Evet ve hava savunma sistemlerinin savaşacağı kişilerle de her şey çok güzel değil. Havacılıkla ilgili.

resim
resim

NATO askerleri Sovyet MiG-29 ve MiG-21'i hizmette tutmak için ne kadar uğraşırsa uğraşsın, ne yazık ki uçağın kaynakları sonsuz değil. Tank değil. Ancak NATO'daki ağabeyler, uçak filosunu gençleriyle değiştirmek için acele etmiyorlar. Üstelik kendi pahasına.

resim
resim

Evet, bazı Avrupa uçan ikinci el düşüyor. Polonya ve Romanya'nın hava kuvvetlerinde F-16'ları vardı ve Macarlar, 12 kadar Saab JAS 39 Gripen birimi kiralayarak Sovyet mirasından tamamen kurtuldular.

Gerisi, ne yazık ki, üzüntü ve özlem var. Evet, Bulgarlar F-16'nın fiyatını sordular ama ne yazık ki fiyat çok yüksekti. Ve Hırvatistan ve genel olarak, bir zamanlar hava kuvvetlerinin bir kısmını kaybetti ve MiG-21'i onarım için Ukrayna'ya devretti. Şimdi uçak yok, parayı geri alma şansı yok.

resim
resim

Sadece bağımsızlık için oyuncakların bir şey olduğu, ancak ulusal güvenlikli oyunların tamamen farklı olduğu gerçeğini belirtmek için kalır.

Doğu Avrupa ülkeleri OVD bloğundan hevesle ayrıldı ve NATO'nun kollarına düştü. Deyim yerindeyse demokratikleşti. Komünist geçmişle kırık. Demokratik devrimler kazandı.

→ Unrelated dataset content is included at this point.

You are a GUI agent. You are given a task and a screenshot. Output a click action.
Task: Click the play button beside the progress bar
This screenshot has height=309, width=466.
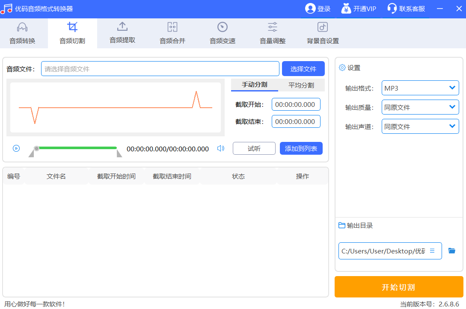(x=16, y=149)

Ancak, komünizmin ideologlarından birinin bir keresinde dediği gibi (bu garip bir şey, değil mi?), "Bir devrim ancak kendini savunabildiğinde bir değere sahiptir." Bu sözü kim söylediyse devrimler hakkında çok şey biliyordu.

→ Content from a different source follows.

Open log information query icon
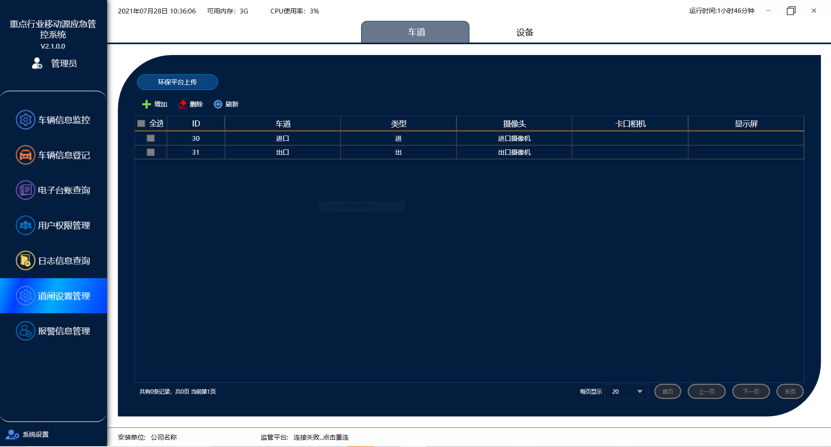This screenshot has width=831, height=447. 25,261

Ve aslında, demokrasinin kazanımlarının (görünüşe göre şimdilik) lanet olası komünist geçmişin mirasıyla savunulması gerektiği ortaya çıktı.

NATO'da çok az insan bu sorunla ilgilendi. Ve söylemeliyim ki, NATO'daki ağabeyler durumu ağırlaştırmadı. Paranız varsa, yeni (veya çok fazla olmayan) Batılı bir şeye sahip olacaksınız, hayır - Sovyet ile oturun.

resim
resim

Herkes oturuyor. Dahası, hiç kimse Sovyet ekipmanını metale göndermek için acele etmiyor. Ve bunun nedeni, yeni bir Batılı için para eksikliği bile değil. Doğu Avrupa topraklarında, bir dereceye kadar, yaklaşık 300 askeri işletme var.

Mühimmat üretimi, ekipmanın bakımı, onarımı ve modernizasyonu için. Hem askeri hem ilgili. Ve elbette, tüm bu fabrikalar II. Dünya Savaşı'ndan sonra Sovyet standartlarına göre inşa edildi.

Ve bu fabrikalarda çok sayıda insan çalışıyor.

Tabii ki, örneğin bir kartuş fabrikasını yeniden donatabilirsiniz. Veya bir zırhlı araç tamir tesisi. Yeniden donatmak, her şeyden önce personel yetiştirmektir. Para olurdu.

Ve çok parayla değil …

Sovyet teknolojisinin tamamen reddedilmesinin, İçişleri Bakanlığı'nın eski üye devletlerinin askeri-sanayi komplekslerine, Tanrı'nın konunun yıkılmasını yasakladığı gibi bir tekme verme yeteneğine sahip olduğu ortaya çıktı.

Ve üçüncü ülkelere satış durumunda yağ çok iyi. Fiyat/kalite oranı uygun seviyede olduğu için Sovyet teknolojisi rağbet görmektedir.

resim
resim

Ukrayna'nın kaç tane ekipmanı sattığını hatırlamayacağız. Aynı Gürcistan'a. Romanya genel olarak bir Avrupa yedek parça deposu olarak ün yapmıştır. Bulgaristan, Ortadoğu'daki rezervlerinin satışıyla dikkat çekti. Ve böylece herkes yapar. Sorun değil.

Sovyet teknolojisi tükeniyor ya da kaynaklarını tüketiyor. Ve özellikle satın alırsanız, ondan kurtulmanız gerekir. Ama sonra ne?

Er ya da geç, Sovyet silahlarının stoklarının tükeneceği an gelecek. Bugün Ukrayna'da olduğu gibi. Ve Ötesi?

Merak ediyorum bu ülkelerin askeri departmanları ne yapacak?

Bahsettiğim Honore de Balzac'ın eserinde ana karakterlerden biri durumdan kurtulmuş ve hayatta kalmıştır. Diğerlerinin aksine. Ama bu sadece bir roman…

Eski müttefiklerimiz için gerçek tamamen farklı olabilir. Daha az güzel bir sonla.